Milton Caniff was another of several important cartoonists who had tried unsuccessfully to secure rights to their creations. In 1946, he walked away from the enormously popular Terry and the Pirates comic strip because his syndicate insisted that they own his creation. After Creators Syndicate was founded, Caniff sent Newcombe a postcard saying, “To put it on the record: Hooray!!!"[8] Pulitzer Prize-winning cartoonist Mike Peters told Editor & Publisher magazine, "It's long overdue that syndicates realize a new day is here. Indentured servitude went out in the 1500s." Johnny Hart, creator of B.C. and The Wizard of Id, called Creators “a history-making venture in syndication." Bil Keane, creator of The Family Circus, described Creators Syndicate as "the first breath of fresh air the syndicates have had in 100 years of existence."[9] The New York Times ran a story about Newcombe with the headline, “A Superhero for Cartoonists?”[10] Today, largely as a result of Creators Syndicate, all syndicates grant cartoonists ownership rights to their work.

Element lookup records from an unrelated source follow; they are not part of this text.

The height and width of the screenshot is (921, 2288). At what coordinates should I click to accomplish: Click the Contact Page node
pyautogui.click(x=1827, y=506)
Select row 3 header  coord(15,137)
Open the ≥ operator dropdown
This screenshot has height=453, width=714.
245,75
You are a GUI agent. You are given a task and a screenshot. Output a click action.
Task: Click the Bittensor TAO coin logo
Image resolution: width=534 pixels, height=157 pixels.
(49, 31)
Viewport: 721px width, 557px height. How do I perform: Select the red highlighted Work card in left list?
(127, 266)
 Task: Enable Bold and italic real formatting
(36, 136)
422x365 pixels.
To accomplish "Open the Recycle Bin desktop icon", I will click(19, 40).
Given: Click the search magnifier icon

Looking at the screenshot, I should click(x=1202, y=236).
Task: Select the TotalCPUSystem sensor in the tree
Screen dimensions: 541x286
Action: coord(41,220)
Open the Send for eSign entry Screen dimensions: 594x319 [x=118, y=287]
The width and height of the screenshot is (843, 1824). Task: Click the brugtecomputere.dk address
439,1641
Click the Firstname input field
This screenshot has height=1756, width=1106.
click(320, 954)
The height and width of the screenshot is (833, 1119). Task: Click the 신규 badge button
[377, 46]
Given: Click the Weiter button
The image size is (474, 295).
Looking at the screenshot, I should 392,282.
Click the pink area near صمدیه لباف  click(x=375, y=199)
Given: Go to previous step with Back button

In 1991 Creators Syndicate took over Heritage Features Syndicate, part of The Heritage Foundation.[11] In 2008 Creators Syndicate acquired the Copley News Service, a wire service that distributed news, political cartoons, and opinion columns.[12] [13]
In 2011 Jack Newcombe became president of Creators Syndicate,[14] and together with Rick Newcombe started Creators Publishing and Sumner Books, which have published more than 150 titles.
In 2012, after 25 years of operating in the city of Los Angeles, Creators Syndicate moved to nearby Hermosa Beach because of a tax dispute with the city.[15]
Since 2012, Creators has expanded its business to include Creators Publishing, Alpha Comedy, a literary and lifestyle magazine, a political website, a podcast network, and Sumner Books, an e-book and audiobook publishing company.